On 15 July 2026, Google removed the suspension and cleared the mismatched online store URL problem for the affected products.

This did not mean every unrelated product warning disappeared. It meant the account-level recovery and the 1,709-product domain issue had been resolved.

Merchant Center Misrepresentation checklist

Before requesting another review, confirm:

  • The claimed website is the intended public domain.
  • Shopify's primary domain matches it.
  • Representative raw product links use the public domain.
  • No affected product link uses an internal myshopify.com URL.
  • Policy URLs use the public domain.
  • Business details agree across Shopify, Merchant Center and the store.
  • Shipping and return information is consistent.
  • Placeholder or broken theme content has been removed.
  • Empty product sections are populated or removed.
  • Ratings and trust claims have a genuine source.
  • Product stock states agree with the feed and checkout.
  • The feed has been resynchronised and reprocessed.
  • The largest diagnostics have materially improved.
  • A concise record of the completed changes is ready for Google.
  • The review request describes evidence rather than simply asking for another check.

What GSC, GA4 and Bing could not show

Google Search Console, GA4 and Bing Webmaster Tools were useful parts of the ecommerce setup, but they did not identify the Merchant Center landing-page mismatch.

They answer different questions:

  • Search Console shows Google Search crawling and performance.
  • GA4 shows on-site acquisition and behaviour.
  • Bing Webmaster Tools supports Bing crawling and search diagnostics.
  • Merchant Center diagnostics and submitted product attributes show product-feed eligibility problems.

Use the platform that actually owns the failing system.

For broader CMS and ecommerce context, I have also written about ecommerce SEO lessons from working in a real CMS and a separate Cromartie Tie Dye Techniques Page Rebuild case study.

Main lessons

Inspect raw data

A correct-looking account setting does not prove the submitted product data is correct.

Count unique products

Issue exports can repeat the same product for different destinations.

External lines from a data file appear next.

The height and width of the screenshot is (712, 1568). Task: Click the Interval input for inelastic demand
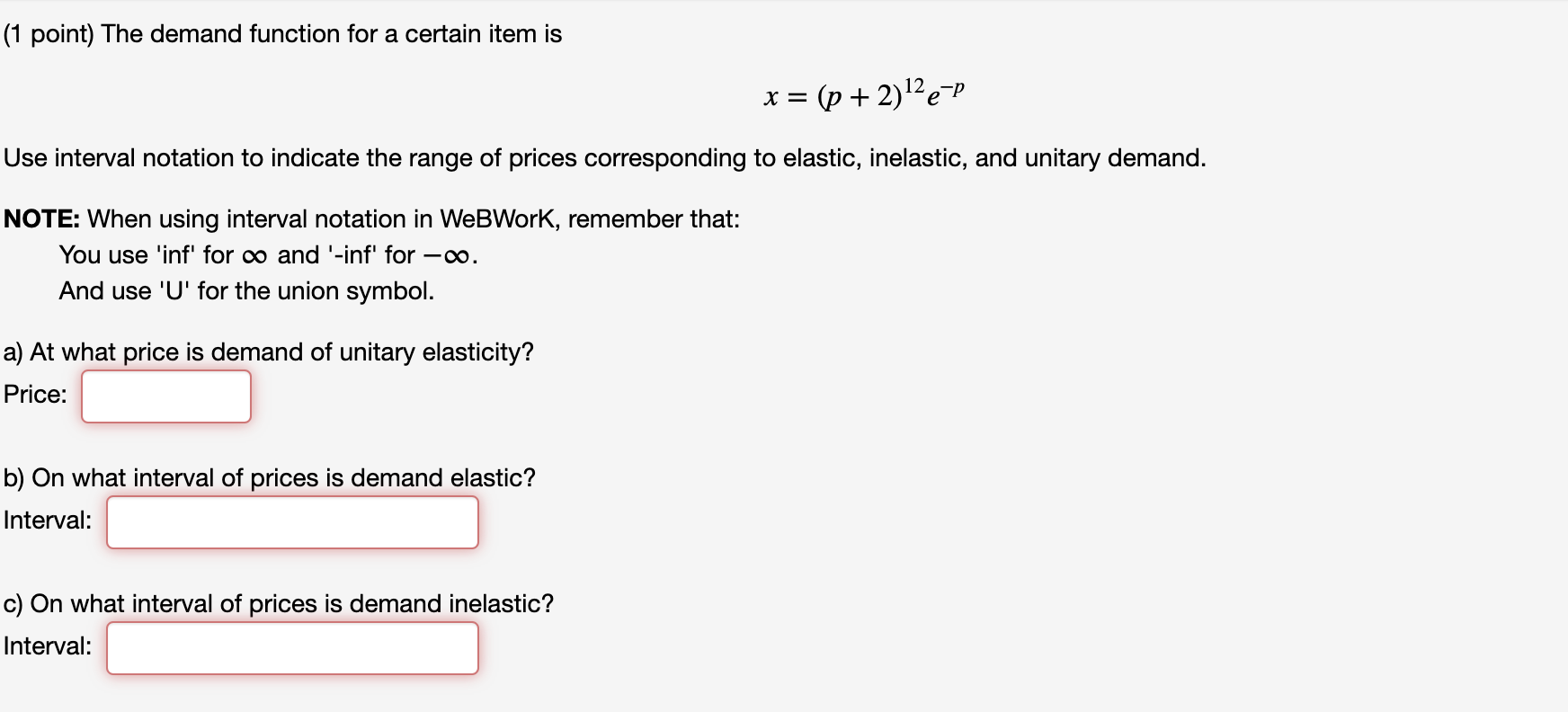(291, 647)
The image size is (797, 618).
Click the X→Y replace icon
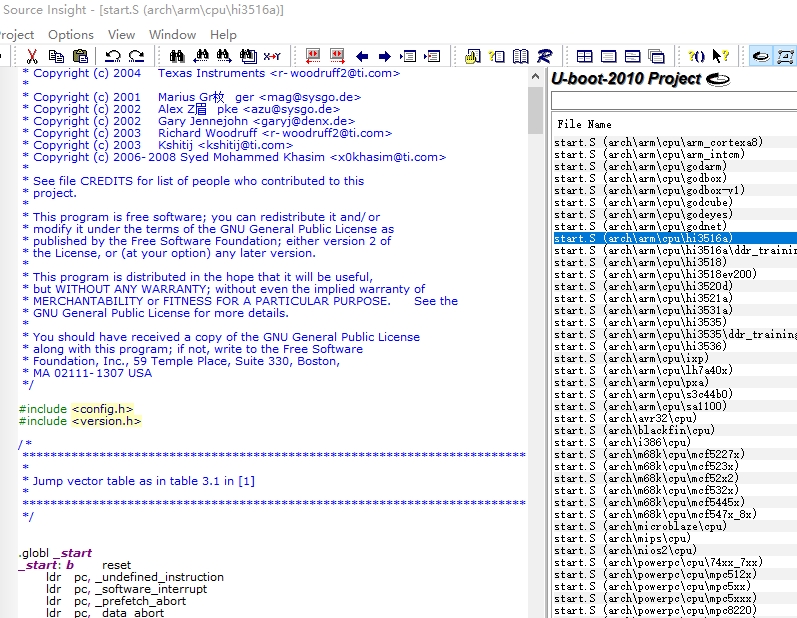[x=272, y=57]
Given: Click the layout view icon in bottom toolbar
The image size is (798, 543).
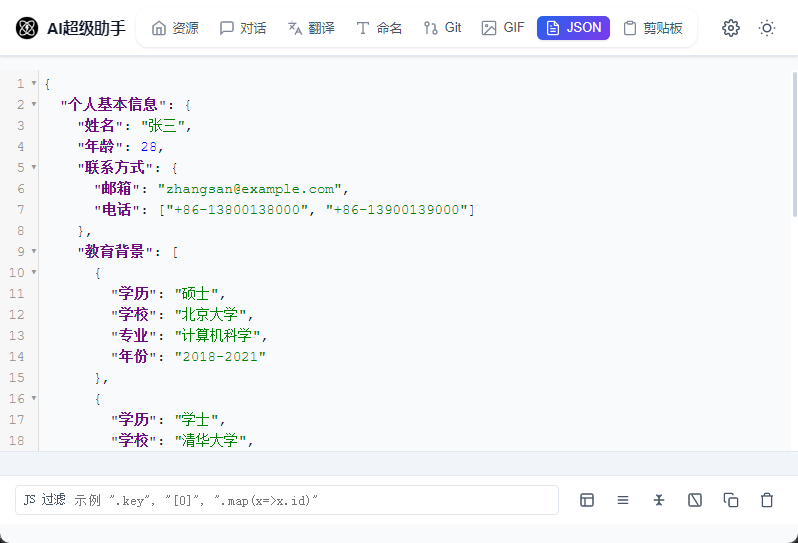Looking at the screenshot, I should tap(587, 500).

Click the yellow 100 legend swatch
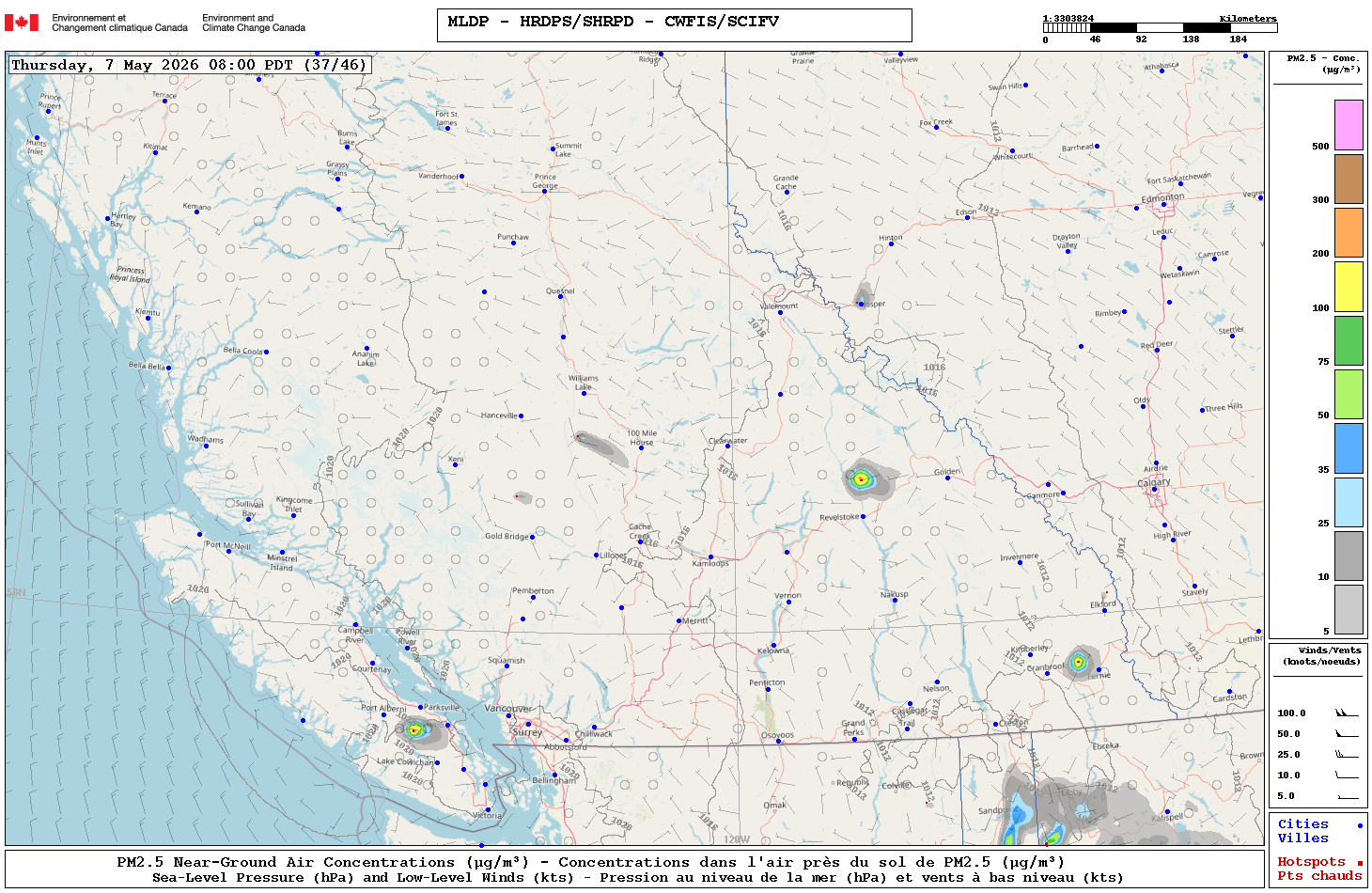pos(1349,287)
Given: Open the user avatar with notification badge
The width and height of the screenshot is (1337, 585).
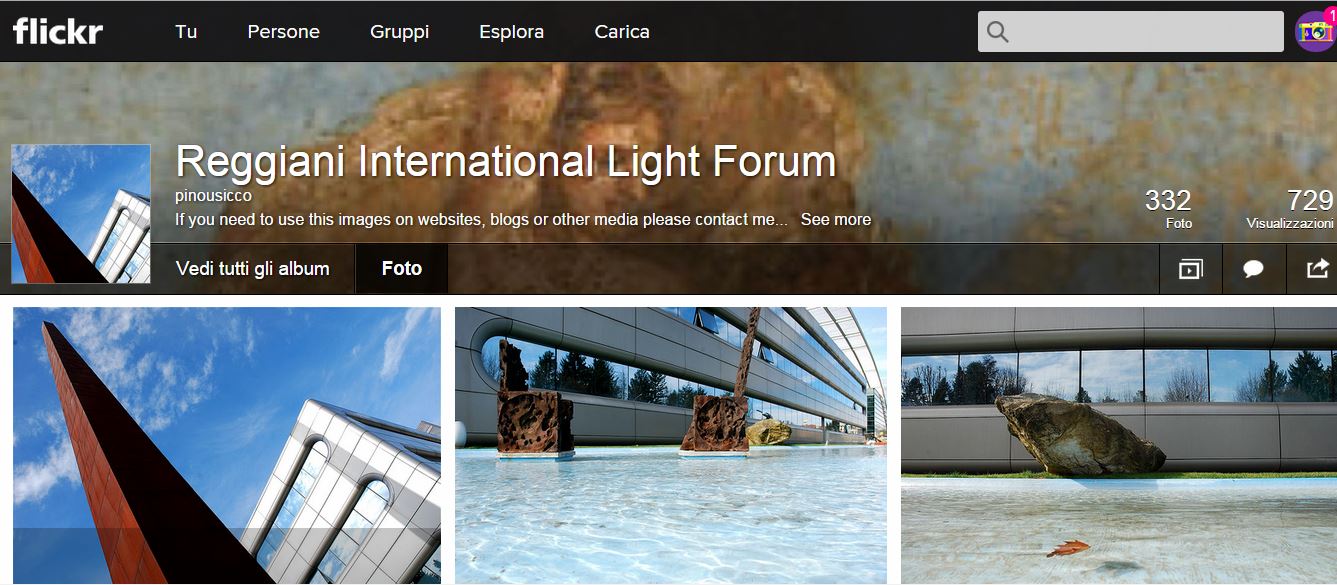Looking at the screenshot, I should click(x=1315, y=31).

Separate blockers from secondary work

The domain problem and suspension came before a large product-category cleanup.

Treat the storefront and feed as one system

Business identity, policies, theme quality and product data need to tell the same story.

Explain completed changes clearly

Direct support became effective after the remediation could be presented as a structured set of verified changes.

Result

The Aura Co Merchant Center suspension was removed on 15 July 2026.

The mismatched online store URL issue was cleared for all 1,709 affected products. Other image, categorisation and advertising-policy issues were outside this recovery phase and were not presented as fixed.